TASK REQUIREMENTS:
Each line of the data below that holds the word "screenshot" is to be reported in full.

DATA UNDER STUDY:
+ + + + +
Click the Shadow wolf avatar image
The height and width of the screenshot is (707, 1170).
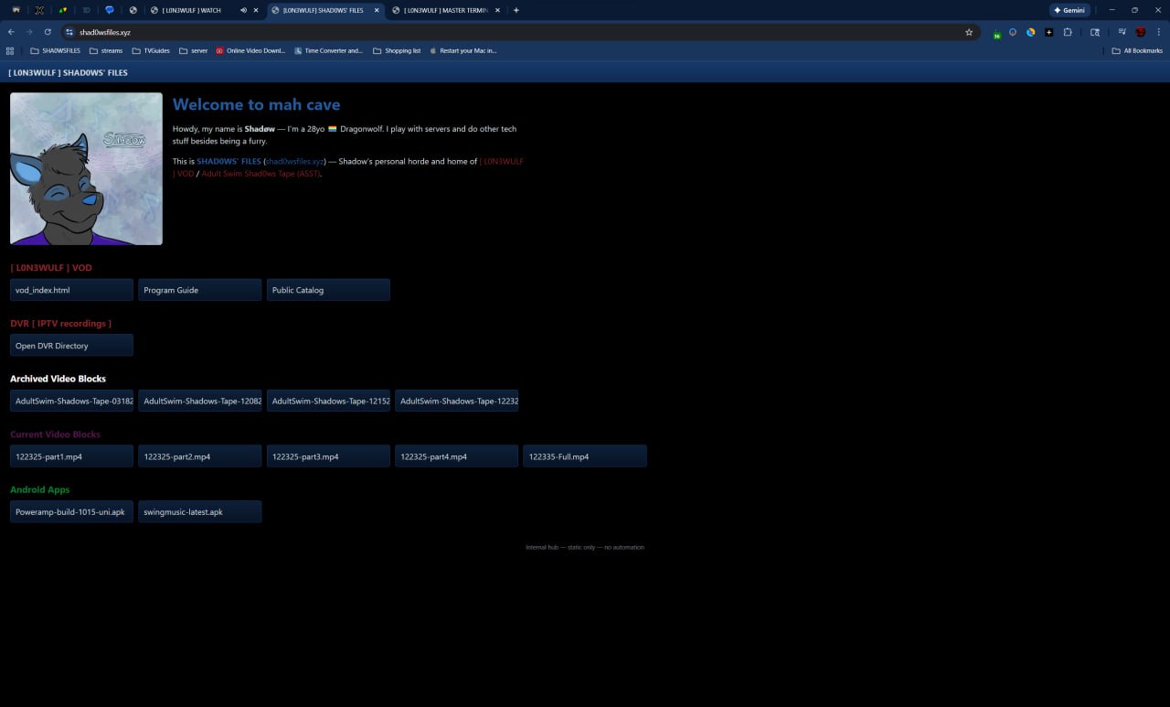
+ + + + +
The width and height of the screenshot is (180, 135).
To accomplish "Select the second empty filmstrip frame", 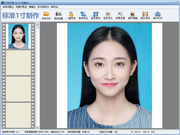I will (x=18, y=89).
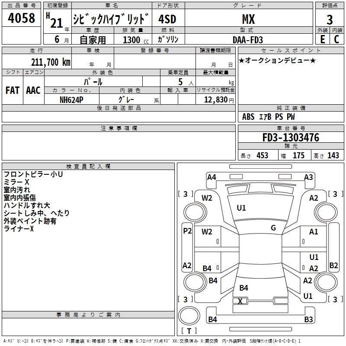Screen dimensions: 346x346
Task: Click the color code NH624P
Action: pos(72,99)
+ + + + +
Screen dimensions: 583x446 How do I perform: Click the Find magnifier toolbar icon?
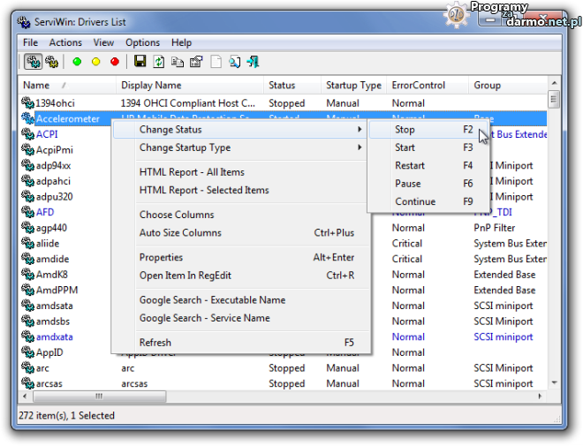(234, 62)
+ + + + +
FINAL ANSWER:
The height and width of the screenshot is (707, 1170).
The width and height of the screenshot is (180, 135).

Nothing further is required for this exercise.